------ Extrait du texte

Faux ! En réalité, le 14 juillet de chaque année,
nous célébrons la fête de la Fédération, cet évènement marquant lui
même le premier anniversaire de la prise de la Bastille. A noter que pendant
tout le XIX° siècle, la fête nationale avait lieu le 15 août ;
ce n'est qu'en 1880 que les républicains décidèrent de choisir le 14 juillet
(ces derniers considéraient que la fête de la Fédération était un évènement
plus fédérateur et moins sanglant que la prise de la Bastille.)
.
L
a fête de la
Fédération, le 14 juillet 1790, par DUBOIS, fin du XVIII° siècle, musée Carnavalet, Paris.
Mais revenons un peu sur les évènements qui se déroulèrent le 14 juillet
1789, la plume des républicains du XIX° siècle, dans un souci de propagande,
ayant peu à peu transformé le récit des évènement en une série de
contre-vérités historiques.
En juillet 1789, les Parisiens étaient relativement agités. Necker,
principal ministre de Louis XVI, fut renvoyé le 12. Ce dernier étant
apprécié par le peuple, l'annonce du renvoi fut mal accepté par les gens de
Paris.
Le lendemain, le prévôt des marchands[1],
Jacques de Flesselles,
décida d'organiser une milice urbaine de 48 000 hommes. Tentant de trouver
des armes, les miliciens de se dirigèrent alors vers les Invalides. Leur
demande fut toutefois rejetée.
Le matin du 14 juillet, les émeutiers décidèrent
de s'emparer par la force des armes se trouvant aux Invalides. Non loin de
là se trouvaient plusieurs régiments d'infanterie, de cavalerie et
d'artillerie. Les soldats n'intervinrent pas, refusant de réprimer les
émeutiers.
Les Parisiens, désormais armés, apprirent alors
qu'il y avait de la poudre et des balles à la Bastille. Se mettant en
marche, les miliciens arrivèrent bientôt sous les murs de la forteresse.
A noter toutefois que la Bastille n'était pas une
prison royale (il y passait en moyenne moins de 40 prisonniers par an.), que
les lettres de cachet devaient comporter un motif et une durée de peine
(depuis 1786 et l'action du baron Louis Auguste Le Tonnelier de Breteuil,
ministre du roi, ces lettres étaient moins utilisées qu'au cours des
décennies précédentes[2]),
et que l'Etat souhaitait détruire cette forteresse médiévale depuis
maintenant bien des années (les coûts d'entretien de l'édifice étaient trop
importants par rapport au nombre de prisonniers.).

------------

» **Liste des tâches**
(a) Citez le passage du texte sur le 14 juillet qui va de « Le lendemain, le » jusqu'à « fut toutefois rejetée. » inclus.
(b) Rédigez la suite du texte sur le 14 juillet, en reprenant après sa dernière phrase.
Les lignes qui suivent ne jouent aucun rôle ici.

------ Extrait de données

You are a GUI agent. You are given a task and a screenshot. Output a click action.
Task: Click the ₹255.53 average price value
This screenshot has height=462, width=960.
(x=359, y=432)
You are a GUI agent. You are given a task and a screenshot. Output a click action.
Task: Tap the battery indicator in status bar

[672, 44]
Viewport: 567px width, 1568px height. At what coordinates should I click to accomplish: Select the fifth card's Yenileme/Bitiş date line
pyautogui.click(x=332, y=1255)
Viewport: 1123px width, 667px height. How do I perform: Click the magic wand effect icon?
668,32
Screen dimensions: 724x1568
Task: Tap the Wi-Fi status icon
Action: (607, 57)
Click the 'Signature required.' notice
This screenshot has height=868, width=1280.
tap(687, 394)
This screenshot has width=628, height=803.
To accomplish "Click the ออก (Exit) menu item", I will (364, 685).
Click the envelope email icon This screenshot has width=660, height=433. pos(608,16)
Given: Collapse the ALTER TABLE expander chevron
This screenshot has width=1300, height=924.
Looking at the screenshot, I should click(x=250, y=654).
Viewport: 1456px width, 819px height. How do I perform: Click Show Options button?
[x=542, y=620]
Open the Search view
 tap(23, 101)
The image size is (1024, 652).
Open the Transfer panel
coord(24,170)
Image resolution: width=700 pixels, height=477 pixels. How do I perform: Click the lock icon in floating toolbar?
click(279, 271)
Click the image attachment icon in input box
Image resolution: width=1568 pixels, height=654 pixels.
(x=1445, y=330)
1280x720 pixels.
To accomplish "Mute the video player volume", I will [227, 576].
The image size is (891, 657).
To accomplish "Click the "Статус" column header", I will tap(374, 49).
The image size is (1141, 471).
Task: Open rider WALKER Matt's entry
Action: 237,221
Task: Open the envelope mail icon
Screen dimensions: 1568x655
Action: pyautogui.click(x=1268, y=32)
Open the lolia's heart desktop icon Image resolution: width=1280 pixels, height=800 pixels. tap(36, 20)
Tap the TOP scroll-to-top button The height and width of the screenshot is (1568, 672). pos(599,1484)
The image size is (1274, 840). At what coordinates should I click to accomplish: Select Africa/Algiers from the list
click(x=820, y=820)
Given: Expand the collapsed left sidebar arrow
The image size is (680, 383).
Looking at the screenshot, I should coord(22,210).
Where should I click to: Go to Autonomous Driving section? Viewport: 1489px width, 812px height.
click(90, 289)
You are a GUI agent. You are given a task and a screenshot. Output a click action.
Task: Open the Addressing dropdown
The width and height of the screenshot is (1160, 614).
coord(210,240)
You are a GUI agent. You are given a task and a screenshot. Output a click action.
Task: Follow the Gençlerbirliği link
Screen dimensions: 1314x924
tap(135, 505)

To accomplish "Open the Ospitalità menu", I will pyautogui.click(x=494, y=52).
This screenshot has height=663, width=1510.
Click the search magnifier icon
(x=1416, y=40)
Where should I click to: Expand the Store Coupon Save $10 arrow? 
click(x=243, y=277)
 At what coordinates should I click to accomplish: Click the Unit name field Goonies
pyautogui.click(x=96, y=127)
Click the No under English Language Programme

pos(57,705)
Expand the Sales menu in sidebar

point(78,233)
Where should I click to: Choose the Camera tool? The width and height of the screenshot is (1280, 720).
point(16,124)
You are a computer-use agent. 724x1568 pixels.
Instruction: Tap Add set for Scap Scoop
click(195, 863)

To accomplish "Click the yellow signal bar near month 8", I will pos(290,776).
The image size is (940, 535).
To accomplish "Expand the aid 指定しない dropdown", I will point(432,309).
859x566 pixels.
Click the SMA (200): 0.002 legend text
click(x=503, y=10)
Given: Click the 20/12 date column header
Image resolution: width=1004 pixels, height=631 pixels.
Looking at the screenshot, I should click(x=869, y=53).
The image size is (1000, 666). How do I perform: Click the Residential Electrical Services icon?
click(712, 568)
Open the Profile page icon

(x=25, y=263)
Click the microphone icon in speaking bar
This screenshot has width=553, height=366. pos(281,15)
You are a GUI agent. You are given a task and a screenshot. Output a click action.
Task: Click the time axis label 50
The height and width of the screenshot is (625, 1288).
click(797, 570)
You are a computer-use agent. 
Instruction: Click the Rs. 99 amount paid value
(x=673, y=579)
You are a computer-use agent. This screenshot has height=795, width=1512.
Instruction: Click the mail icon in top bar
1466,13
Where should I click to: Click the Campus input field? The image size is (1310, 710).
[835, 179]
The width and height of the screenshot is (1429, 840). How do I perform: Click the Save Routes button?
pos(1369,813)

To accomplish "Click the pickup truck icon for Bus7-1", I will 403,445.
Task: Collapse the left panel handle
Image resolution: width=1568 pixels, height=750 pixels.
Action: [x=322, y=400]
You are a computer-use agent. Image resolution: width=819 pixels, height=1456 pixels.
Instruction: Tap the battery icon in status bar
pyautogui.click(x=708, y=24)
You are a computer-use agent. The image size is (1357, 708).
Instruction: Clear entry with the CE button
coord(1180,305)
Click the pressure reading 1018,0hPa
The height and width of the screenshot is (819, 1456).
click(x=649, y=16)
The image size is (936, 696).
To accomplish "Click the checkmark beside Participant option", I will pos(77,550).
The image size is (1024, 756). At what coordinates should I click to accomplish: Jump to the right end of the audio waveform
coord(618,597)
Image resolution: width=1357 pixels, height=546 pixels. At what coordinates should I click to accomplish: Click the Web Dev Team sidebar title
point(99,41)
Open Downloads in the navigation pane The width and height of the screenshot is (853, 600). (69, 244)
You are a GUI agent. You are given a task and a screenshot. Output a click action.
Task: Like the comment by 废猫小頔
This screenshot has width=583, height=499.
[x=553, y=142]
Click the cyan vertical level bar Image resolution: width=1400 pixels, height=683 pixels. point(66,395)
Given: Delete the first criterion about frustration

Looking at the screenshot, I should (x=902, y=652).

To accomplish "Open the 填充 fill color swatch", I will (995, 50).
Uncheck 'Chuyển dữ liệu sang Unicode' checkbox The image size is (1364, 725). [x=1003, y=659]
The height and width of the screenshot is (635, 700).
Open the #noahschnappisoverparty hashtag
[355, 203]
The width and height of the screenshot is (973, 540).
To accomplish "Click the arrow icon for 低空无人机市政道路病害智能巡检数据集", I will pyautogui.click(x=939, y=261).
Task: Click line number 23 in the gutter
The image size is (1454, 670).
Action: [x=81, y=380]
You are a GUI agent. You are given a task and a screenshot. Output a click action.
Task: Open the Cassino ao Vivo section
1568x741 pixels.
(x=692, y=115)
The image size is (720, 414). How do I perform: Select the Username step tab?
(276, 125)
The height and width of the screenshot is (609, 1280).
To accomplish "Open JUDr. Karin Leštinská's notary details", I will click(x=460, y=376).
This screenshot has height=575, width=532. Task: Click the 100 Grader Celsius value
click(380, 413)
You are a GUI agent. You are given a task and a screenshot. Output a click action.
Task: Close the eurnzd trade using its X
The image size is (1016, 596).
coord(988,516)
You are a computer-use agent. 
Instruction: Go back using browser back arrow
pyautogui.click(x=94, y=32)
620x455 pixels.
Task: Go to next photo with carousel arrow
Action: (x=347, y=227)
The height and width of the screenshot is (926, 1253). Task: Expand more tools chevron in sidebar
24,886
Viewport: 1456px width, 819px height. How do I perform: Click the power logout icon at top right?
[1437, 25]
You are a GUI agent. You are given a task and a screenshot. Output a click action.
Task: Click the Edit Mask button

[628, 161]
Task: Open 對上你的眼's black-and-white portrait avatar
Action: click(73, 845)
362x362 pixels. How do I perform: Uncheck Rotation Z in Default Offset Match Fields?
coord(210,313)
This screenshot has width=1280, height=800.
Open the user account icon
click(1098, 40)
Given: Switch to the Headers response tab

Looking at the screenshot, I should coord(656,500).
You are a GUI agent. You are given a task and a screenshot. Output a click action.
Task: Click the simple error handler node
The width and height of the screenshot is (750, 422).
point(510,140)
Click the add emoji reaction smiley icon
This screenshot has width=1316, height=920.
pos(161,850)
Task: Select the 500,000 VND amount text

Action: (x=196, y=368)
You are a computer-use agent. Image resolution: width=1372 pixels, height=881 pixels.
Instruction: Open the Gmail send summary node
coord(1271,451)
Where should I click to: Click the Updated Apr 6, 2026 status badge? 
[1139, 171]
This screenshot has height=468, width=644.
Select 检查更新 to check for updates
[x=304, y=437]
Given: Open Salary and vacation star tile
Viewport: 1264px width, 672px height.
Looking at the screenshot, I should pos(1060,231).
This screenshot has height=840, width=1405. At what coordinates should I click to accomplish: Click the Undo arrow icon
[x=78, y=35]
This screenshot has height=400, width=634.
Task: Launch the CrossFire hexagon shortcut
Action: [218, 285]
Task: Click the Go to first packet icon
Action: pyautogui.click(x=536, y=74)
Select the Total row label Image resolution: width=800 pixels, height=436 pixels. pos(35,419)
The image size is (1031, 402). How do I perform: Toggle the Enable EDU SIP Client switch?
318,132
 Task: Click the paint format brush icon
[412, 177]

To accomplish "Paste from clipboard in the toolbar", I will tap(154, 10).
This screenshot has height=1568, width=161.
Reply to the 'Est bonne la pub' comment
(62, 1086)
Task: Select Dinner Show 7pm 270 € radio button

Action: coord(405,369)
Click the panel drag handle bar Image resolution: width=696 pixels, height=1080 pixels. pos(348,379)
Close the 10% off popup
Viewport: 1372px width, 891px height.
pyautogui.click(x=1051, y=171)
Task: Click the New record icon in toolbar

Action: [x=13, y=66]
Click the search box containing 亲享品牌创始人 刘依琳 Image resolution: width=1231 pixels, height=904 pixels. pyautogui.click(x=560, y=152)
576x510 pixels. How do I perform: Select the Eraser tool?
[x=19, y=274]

------------

» **Réponses rédigées**
(a)
Le lendemain, le prévôt des marchands[1],
Jacques de Flesselles,
décida d'organiser une milice urbaine de 48 000 hommes. Tentant de trouver
des armes, les miliciens de se dirigèrent alors vers les Invalides. Leur
demande fut toutefois rejetée.

(b)
Maquette de la Bastille,
musée des Archives Nationales, Paris.
Les miliciens, arrivés devant la Bastille,
demandèrent à rencontrer le gouverneur de la forteresse, le marquis
Bernard René Jordan de Launay.
Ce dernier était à la tête d'une centaine d'hommes, soit 82 vétérans et 32
gardes suisses.
La délégation fut accueillie avec respect, mais
repartit néanmoins bredouille. Peu avant midi, une seconde délégation se
présenta sous les murs de la Bastille, mais n'obtint rien non plus.
Ce fut en début d'après midi que les esprits
commencèrent à s'échauffer. En effet, quelques miliciens, armés de haches,
parvinrent à couper les chaînes du pont levis. Le gouverneur de la Bastille,
s'apercevant de la situation, ordonna alors à ses hommes de tirer sur les
insurgés.
Afin de calmer le jeu, deux nouvelles délégations
se présentèrent devant le marquis de Launay, mais ce dernier refusa de céder
à leurs exigences.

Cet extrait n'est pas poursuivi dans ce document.